**EXERCISE DATA:**
########
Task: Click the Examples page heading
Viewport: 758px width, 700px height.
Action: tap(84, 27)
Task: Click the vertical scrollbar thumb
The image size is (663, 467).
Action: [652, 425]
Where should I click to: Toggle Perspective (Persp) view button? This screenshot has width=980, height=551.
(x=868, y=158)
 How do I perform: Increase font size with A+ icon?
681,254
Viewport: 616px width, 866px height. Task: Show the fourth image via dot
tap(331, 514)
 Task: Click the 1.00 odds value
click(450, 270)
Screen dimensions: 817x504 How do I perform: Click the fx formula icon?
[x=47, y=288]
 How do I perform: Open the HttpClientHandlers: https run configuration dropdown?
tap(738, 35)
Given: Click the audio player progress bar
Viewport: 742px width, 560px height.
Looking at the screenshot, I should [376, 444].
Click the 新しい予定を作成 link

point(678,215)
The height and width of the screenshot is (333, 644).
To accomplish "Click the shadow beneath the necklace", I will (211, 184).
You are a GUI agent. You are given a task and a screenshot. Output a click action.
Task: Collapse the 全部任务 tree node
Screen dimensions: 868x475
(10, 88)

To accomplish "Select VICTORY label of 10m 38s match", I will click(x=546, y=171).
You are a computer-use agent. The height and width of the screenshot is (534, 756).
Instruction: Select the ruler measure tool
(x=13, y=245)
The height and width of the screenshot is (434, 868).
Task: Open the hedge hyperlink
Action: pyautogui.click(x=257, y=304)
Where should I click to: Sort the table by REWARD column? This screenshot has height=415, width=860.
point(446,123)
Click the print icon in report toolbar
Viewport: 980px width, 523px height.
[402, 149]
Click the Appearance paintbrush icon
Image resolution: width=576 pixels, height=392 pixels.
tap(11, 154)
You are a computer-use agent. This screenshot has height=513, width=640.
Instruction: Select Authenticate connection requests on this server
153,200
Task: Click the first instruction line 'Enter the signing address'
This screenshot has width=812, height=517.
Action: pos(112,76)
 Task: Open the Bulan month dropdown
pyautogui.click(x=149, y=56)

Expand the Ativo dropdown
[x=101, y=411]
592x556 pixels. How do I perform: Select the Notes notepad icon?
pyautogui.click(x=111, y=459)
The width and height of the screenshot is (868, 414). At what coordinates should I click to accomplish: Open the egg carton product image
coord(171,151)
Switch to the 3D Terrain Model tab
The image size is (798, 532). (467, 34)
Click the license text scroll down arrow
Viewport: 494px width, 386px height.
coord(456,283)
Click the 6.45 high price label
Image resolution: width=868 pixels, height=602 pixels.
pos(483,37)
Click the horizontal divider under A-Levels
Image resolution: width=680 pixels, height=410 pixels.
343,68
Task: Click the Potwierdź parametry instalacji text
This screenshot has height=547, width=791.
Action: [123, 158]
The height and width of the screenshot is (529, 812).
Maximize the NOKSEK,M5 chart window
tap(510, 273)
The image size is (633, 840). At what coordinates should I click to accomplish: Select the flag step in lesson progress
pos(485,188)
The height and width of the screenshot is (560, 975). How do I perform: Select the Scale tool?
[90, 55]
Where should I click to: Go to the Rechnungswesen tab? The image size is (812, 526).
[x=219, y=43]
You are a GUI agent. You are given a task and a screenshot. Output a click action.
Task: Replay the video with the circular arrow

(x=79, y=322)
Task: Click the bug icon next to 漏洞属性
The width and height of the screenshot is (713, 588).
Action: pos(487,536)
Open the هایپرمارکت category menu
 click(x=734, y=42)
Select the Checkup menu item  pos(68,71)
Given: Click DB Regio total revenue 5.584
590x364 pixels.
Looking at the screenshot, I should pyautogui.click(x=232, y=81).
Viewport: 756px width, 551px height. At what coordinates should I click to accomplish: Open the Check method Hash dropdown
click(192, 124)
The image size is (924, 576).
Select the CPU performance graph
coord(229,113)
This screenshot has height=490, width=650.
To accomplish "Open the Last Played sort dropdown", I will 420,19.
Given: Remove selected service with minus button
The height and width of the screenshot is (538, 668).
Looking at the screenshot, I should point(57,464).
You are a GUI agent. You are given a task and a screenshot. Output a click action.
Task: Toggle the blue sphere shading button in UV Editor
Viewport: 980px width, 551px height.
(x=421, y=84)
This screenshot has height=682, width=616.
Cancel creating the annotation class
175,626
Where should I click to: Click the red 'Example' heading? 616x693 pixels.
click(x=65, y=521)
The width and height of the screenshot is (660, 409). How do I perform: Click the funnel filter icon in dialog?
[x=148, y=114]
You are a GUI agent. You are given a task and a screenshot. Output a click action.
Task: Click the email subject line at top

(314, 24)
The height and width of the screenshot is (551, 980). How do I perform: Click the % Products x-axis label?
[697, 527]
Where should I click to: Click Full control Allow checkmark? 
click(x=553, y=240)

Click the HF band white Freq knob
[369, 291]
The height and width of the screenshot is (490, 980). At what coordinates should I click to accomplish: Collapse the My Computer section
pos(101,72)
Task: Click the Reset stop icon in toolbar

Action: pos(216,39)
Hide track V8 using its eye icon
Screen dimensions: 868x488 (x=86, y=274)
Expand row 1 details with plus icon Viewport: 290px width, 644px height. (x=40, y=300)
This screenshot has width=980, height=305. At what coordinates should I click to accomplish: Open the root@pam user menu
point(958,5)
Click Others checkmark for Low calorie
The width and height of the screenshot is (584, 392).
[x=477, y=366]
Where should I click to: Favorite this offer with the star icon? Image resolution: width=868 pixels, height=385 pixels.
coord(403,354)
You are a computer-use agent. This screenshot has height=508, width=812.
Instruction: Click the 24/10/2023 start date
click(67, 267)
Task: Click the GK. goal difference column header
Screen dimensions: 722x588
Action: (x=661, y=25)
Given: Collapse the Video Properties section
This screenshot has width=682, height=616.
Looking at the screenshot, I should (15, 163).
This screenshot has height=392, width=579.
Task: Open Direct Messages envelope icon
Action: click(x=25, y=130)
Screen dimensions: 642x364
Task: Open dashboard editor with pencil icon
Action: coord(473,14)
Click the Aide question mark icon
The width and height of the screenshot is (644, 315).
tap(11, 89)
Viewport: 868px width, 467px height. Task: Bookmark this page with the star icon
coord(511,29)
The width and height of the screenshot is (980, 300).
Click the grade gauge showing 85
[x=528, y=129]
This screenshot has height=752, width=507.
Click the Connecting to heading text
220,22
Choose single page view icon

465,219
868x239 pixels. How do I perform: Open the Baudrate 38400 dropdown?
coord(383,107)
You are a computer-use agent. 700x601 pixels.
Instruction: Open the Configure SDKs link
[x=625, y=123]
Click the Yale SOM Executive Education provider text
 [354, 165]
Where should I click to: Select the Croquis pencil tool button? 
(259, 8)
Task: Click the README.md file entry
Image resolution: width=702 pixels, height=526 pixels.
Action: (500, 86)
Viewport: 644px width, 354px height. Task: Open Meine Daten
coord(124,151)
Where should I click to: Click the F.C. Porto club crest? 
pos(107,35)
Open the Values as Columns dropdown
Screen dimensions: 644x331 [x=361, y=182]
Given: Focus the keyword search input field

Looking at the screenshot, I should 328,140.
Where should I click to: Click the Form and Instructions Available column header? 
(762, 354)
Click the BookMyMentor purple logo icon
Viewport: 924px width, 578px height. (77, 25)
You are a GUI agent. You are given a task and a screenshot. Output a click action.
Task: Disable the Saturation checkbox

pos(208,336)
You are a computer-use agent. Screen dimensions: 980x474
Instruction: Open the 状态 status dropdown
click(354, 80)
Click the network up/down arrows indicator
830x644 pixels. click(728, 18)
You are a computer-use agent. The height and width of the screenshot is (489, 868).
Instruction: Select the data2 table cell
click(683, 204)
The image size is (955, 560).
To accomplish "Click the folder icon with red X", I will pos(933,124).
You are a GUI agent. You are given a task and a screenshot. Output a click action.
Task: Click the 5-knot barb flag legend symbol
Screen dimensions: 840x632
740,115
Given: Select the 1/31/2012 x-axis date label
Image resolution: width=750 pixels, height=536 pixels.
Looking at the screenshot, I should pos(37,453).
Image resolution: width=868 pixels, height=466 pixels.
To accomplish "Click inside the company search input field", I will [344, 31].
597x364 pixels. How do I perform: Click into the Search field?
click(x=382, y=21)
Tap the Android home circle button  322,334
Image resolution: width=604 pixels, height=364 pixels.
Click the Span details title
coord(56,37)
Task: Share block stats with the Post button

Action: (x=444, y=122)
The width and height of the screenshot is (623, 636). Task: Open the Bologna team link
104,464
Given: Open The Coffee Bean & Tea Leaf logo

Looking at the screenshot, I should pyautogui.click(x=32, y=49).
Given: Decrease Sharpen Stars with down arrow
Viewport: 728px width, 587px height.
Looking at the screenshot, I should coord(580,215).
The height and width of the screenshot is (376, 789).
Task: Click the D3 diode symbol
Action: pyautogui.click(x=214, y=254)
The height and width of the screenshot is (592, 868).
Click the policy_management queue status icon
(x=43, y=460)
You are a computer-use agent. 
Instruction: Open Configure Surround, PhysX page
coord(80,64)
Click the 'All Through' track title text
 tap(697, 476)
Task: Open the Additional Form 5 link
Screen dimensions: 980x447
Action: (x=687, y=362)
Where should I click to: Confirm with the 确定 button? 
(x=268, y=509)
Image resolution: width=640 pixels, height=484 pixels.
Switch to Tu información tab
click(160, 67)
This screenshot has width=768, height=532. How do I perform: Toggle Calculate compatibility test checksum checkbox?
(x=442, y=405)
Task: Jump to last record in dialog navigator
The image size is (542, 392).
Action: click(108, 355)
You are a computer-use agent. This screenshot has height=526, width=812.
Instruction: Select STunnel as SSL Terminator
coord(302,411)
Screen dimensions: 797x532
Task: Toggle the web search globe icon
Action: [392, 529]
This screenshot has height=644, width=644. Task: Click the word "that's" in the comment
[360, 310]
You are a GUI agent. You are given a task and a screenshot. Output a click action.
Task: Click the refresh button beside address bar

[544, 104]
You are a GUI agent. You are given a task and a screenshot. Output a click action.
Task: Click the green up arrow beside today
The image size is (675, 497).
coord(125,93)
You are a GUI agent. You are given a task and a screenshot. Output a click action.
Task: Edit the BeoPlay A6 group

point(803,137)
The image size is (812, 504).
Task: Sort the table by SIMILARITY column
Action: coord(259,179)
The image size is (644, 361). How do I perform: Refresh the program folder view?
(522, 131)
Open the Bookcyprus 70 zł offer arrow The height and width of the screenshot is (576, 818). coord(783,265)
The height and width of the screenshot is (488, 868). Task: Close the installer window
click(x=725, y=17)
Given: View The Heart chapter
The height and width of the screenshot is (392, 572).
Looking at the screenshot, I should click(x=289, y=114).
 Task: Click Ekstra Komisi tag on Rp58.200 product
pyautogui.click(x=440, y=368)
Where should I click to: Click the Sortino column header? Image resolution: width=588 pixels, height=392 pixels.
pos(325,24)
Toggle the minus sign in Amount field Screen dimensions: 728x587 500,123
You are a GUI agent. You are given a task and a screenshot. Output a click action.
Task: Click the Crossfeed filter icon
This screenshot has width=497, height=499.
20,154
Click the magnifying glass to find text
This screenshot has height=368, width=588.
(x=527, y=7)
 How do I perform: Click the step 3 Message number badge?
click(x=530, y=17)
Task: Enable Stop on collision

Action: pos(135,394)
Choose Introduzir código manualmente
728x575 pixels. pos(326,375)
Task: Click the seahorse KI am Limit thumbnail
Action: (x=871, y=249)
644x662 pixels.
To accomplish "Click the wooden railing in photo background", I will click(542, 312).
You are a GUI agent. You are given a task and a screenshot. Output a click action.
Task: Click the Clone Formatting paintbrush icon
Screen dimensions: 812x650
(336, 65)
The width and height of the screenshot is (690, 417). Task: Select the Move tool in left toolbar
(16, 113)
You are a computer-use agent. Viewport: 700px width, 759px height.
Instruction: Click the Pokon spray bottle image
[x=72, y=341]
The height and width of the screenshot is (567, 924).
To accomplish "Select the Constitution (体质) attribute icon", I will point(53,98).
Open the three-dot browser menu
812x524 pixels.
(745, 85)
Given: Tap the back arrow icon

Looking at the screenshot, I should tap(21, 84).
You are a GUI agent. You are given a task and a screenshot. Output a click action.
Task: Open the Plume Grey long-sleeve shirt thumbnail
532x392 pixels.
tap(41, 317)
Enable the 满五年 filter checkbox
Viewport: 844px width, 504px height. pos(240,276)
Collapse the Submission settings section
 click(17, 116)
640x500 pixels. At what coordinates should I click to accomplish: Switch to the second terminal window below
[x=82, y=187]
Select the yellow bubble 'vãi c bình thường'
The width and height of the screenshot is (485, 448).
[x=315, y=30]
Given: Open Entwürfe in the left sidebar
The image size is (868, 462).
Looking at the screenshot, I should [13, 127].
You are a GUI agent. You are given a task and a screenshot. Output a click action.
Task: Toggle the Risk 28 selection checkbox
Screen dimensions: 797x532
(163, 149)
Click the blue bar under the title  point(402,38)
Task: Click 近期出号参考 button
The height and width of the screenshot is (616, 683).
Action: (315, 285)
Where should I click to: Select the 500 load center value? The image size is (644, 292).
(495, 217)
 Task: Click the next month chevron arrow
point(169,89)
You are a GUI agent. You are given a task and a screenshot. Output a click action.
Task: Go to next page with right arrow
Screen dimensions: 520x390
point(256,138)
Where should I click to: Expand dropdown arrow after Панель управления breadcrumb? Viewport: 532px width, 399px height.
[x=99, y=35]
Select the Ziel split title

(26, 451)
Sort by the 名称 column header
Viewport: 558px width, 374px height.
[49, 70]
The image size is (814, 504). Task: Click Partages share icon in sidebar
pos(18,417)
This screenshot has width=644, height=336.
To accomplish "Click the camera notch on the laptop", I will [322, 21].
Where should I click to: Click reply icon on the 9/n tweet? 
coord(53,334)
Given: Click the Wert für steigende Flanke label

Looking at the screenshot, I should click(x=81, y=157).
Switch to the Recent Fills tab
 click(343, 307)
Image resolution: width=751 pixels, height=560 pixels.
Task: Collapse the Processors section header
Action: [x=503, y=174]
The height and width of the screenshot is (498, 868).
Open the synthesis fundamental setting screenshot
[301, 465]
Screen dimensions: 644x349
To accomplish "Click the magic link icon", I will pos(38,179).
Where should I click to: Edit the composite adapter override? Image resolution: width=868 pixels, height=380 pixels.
########
**WHAT THE EXERCISE ASKS:** Among the entries above, copy exactly only the lines starting with the one containing "Task: Share block stats with the Post button" and going through the one containing "Task: Click the green up arrow beside today", both ends included.

**SOLUTION TO THIS TASK:**
Task: Share block stats with the Post button

Action: (x=444, y=122)
The width and height of the screenshot is (623, 636). Task: Open the Bologna team link
104,464
Given: Open The Coffee Bean & Tea Leaf logo

Looking at the screenshot, I should pyautogui.click(x=32, y=49).
Given: Decrease Sharpen Stars with down arrow
Viewport: 728px width, 587px height.
Looking at the screenshot, I should coord(580,215).
The height and width of the screenshot is (376, 789).
Task: Click the D3 diode symbol
Action: pyautogui.click(x=214, y=254)
The height and width of the screenshot is (592, 868).
Click the policy_management queue status icon
(x=43, y=460)
You are a computer-use agent. 
Instruction: Open Configure Surround, PhysX page
coord(80,64)
Click the 'All Through' track title text
 tap(697, 476)
Task: Open the Additional Form 5 link
Screen dimensions: 980x447
Action: (x=687, y=362)
Where should I click to: Confirm with the 确定 button? 
(x=268, y=509)
Image resolution: width=640 pixels, height=484 pixels.
Switch to Tu información tab
click(160, 67)
This screenshot has width=768, height=532. How do I perform: Toggle Calculate compatibility test checksum checkbox?
(x=442, y=405)
Task: Jump to last record in dialog navigator
The image size is (542, 392).
Action: click(108, 355)
You are a computer-use agent. This screenshot has height=526, width=812.
Instruction: Select STunnel as SSL Terminator
coord(302,411)
Screen dimensions: 797x532
Task: Toggle the web search globe icon
Action: [392, 529]
This screenshot has height=644, width=644. Task: Click the word "that's" in the comment
[360, 310]
You are a GUI agent. You are given a task and a screenshot. Output a click action.
Task: Click the refresh button beside address bar

[544, 104]
You are a GUI agent. You are given a task and a screenshot. Output a click action.
Task: Click the green up arrow beside today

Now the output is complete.